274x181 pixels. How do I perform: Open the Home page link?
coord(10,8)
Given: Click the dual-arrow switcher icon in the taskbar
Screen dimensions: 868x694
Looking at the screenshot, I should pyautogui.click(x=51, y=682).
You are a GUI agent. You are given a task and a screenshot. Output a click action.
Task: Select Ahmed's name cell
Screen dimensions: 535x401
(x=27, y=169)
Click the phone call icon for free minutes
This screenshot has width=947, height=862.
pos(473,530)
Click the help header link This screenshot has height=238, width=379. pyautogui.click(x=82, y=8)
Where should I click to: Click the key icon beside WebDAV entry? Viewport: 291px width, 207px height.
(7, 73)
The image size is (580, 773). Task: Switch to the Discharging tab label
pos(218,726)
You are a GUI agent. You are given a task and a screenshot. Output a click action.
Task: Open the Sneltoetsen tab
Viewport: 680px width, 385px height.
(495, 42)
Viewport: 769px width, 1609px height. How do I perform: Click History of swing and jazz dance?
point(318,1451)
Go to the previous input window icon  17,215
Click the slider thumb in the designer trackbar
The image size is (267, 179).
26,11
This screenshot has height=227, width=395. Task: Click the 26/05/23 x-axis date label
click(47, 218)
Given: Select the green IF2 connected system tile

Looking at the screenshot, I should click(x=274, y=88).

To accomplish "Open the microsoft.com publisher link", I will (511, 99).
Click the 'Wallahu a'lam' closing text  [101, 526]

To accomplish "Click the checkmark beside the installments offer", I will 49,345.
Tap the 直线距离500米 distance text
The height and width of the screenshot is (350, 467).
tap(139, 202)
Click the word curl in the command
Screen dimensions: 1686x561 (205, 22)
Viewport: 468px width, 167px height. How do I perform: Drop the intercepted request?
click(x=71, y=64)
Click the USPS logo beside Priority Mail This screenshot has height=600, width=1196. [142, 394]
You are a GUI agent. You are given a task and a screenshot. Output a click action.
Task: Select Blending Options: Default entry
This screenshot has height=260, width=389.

• **What to work on**: Make an exact copy of the records.

• **Response area**:
274x181 pixels. How do I perform: Open the Home page link?
coord(10,8)
Given: Click the dual-arrow switcher icon in the taskbar
Screen dimensions: 868x694
Looking at the screenshot, I should pyautogui.click(x=51, y=682).
You are a GUI agent. You are given a task and a screenshot. Output a click action.
Task: Select Ahmed's name cell
Screen dimensions: 535x401
(x=27, y=169)
Click the phone call icon for free minutes
This screenshot has width=947, height=862.
pos(473,530)
Click the help header link This screenshot has height=238, width=379. pyautogui.click(x=82, y=8)
Where should I click to: Click the key icon beside WebDAV entry? Viewport: 291px width, 207px height.
(7, 73)
The image size is (580, 773). Task: Switch to the Discharging tab label
pos(218,726)
You are a GUI agent. You are given a task and a screenshot. Output a click action.
Task: Open the Sneltoetsen tab
Viewport: 680px width, 385px height.
(495, 42)
Viewport: 769px width, 1609px height. How do I perform: Click History of swing and jazz dance?
point(318,1451)
Go to the previous input window icon  17,215
Click the slider thumb in the designer trackbar
The image size is (267, 179).
26,11
This screenshot has height=227, width=395. Task: Click the 26/05/23 x-axis date label
click(47, 218)
Given: Select the green IF2 connected system tile

Looking at the screenshot, I should click(x=274, y=88).

To accomplish "Open the microsoft.com publisher link", I will (511, 99).
Click the 'Wallahu a'lam' closing text  [101, 526]

To accomplish "Click the checkmark beside the installments offer", I will 49,345.
Tap the 直线距离500米 distance text
The height and width of the screenshot is (350, 467).
tap(139, 202)
Click the word curl in the command
Screen dimensions: 1686x561 (205, 22)
Viewport: 468px width, 167px height. How do I perform: Drop the intercepted request?
click(x=71, y=64)
Click the USPS logo beside Priority Mail This screenshot has height=600, width=1196. [142, 394]
You are a GUI agent. You are given a task and a screenshot. Output a click action.
Task: Select Blending Options: Default entry
This screenshot has height=260, width=389.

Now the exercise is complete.